Dylan Vidovich is very different from me. He is young, he has a far more interesting name and a far better singing voice, and he lives in Chapmanville, a small town (less than 2000 inhabitants) in the Southern part of West Virginia, USA. It is about as different from Camberwell, South London as you can be in the English-speaking world. Not least, Dylan seems to effortlessly dominate his area as THE town photographer. There is no such thing as THE photographer in London – in whatever field – be it wedding photographer, street photographer, event photographer or the rest! I suspect that, even in Chapmanville, it isn’t actually effortless either. Dylan has worked hard to get where he is.

One thing that we have in common is that we both value older cameras and lenses – latest doesn’t always mean best. In fact I “met” Dylan via our mutual interest in the Nikon D700 – one of the few truly “classic cameras” of the digital era. We have had many discussions about this camera and lenses to use with it. And we agree too that the adulation sometimes given to the “classics” can go OTT – and that the supposed eternal battle of Nikon v Canon is also overplayed. Now read on…

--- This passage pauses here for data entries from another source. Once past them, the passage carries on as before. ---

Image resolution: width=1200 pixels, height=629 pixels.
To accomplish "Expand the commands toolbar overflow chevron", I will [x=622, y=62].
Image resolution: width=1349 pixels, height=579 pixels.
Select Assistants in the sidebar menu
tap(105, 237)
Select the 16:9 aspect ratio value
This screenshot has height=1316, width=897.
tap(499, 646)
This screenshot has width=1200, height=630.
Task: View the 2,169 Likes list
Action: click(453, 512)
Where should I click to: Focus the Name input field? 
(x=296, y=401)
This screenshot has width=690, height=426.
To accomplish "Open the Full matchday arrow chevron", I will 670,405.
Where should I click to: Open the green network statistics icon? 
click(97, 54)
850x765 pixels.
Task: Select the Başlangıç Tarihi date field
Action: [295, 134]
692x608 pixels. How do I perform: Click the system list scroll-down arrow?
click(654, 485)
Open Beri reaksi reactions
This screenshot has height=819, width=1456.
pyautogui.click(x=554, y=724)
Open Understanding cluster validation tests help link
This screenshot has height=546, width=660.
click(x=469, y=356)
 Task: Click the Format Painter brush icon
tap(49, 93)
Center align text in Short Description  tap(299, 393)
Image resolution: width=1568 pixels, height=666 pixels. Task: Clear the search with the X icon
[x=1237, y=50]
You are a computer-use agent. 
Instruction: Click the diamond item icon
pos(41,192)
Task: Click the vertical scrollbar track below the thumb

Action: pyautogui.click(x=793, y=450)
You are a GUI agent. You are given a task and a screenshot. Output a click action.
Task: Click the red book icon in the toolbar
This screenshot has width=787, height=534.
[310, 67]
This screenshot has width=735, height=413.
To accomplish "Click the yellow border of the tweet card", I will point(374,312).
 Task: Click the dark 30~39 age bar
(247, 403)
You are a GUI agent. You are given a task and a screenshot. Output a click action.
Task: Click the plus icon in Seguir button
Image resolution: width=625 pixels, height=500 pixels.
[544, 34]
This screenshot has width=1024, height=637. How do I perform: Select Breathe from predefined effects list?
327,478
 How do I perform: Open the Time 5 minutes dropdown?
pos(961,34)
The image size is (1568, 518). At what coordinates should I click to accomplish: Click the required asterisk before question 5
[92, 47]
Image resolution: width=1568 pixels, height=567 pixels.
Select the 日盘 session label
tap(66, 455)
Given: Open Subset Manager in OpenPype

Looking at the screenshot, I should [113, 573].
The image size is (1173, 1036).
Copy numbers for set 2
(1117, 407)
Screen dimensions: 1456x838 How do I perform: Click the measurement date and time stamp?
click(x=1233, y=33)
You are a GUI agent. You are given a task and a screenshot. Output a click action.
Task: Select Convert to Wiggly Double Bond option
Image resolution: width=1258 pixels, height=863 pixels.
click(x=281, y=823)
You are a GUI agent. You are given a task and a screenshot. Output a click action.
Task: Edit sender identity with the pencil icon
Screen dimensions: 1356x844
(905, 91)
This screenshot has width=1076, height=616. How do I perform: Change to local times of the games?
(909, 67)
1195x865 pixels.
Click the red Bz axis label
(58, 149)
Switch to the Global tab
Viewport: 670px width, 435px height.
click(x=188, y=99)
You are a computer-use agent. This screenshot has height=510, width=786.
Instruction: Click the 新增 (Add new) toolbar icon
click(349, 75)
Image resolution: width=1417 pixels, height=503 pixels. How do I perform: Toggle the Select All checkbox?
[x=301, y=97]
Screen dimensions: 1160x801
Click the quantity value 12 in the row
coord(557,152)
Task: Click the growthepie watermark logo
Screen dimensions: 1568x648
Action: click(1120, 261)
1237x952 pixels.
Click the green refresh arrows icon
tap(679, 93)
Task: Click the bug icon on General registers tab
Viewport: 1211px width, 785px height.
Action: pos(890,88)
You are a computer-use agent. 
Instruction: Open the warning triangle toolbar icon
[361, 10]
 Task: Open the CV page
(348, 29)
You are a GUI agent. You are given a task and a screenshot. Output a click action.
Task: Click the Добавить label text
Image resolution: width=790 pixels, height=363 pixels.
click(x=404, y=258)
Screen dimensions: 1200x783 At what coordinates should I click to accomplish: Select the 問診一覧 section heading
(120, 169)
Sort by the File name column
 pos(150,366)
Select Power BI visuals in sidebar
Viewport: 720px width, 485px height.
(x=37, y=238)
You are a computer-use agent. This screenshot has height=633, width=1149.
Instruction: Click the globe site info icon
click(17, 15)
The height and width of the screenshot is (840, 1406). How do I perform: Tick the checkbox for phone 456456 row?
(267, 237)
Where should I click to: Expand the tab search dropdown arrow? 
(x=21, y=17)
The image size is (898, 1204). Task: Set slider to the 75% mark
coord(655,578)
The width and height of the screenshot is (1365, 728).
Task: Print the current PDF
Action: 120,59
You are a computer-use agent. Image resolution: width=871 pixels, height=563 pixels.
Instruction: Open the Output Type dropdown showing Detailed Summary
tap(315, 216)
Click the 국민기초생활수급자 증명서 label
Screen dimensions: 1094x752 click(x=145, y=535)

Dylan Vidovich Nikon D800 profile pic Nikon v Canon

Dylan Vidovich: Nikon v Canon

Dylan: A photography question I get asked often is, “When did you switch to Canon/Nikon??” or “I thought you used Canon/Nikon?” These questions depend on what I’m using that particular day.]
The truth is, I use both! Yes, I know that might seem crazy, but I was always a big Nikon fan when I was younger and just dreamed of doing photography. When I was in high school, my dad bought me this little Nikon point-and-shoot camera that I carried around and LOVED. However, when I was in college and doing mostly video, I went with Canon because they had more features important for me regarding video at the time.

The classic Canon 5D MkIII

A favourite for both of us – the Nikon D5
Lens shown – the same 50mm 1.4 “nifty fifty” that I use

Dylan: When I started investing more into the photography side of things back in 2019, I just began buying more Canon gear since it’s what I already had. As I began to grow a bit more and could feasibly afford it, I got “Nikon curious” and began buying gear for them, too, and now here I am.

Dylan: After I explain all this to people, the next question I usually get asked is, “So which one do you prefer?”

And my answer to that is always “Whichever one I’m using that day.” In all honesty, it really doesn’t matter much. At the end of the day, both systems are so close that it’s a wash*, and my images look about the same once I’m finished processing them.

ED. *For my delicate British readers, “it’s a wash” means (as you can guess) “it makes no significant difference.”

Some of Dylan’s cameras

Dylan: So, my non-expert advice is that if you’re interested in photography and you’re curious about what brand to choose, whether it be Canon, Nikon, Sony, Pentax, etc., research each system thoroughly and decide which one fits your needs, pick one, learn how to use your gear, and make some art with it!

P.S. Read that carefully. Pick ONE. Don’t be like me and buy a bunch of gear. I’m just a little obsessed and like trying different stuff. 😅

Another P.S. – My mom enjoyed amateur photography and was a HUGE Canon fan. She wouldn’t even consider any other brand. Of course, that’s a memory that means a lot to me now.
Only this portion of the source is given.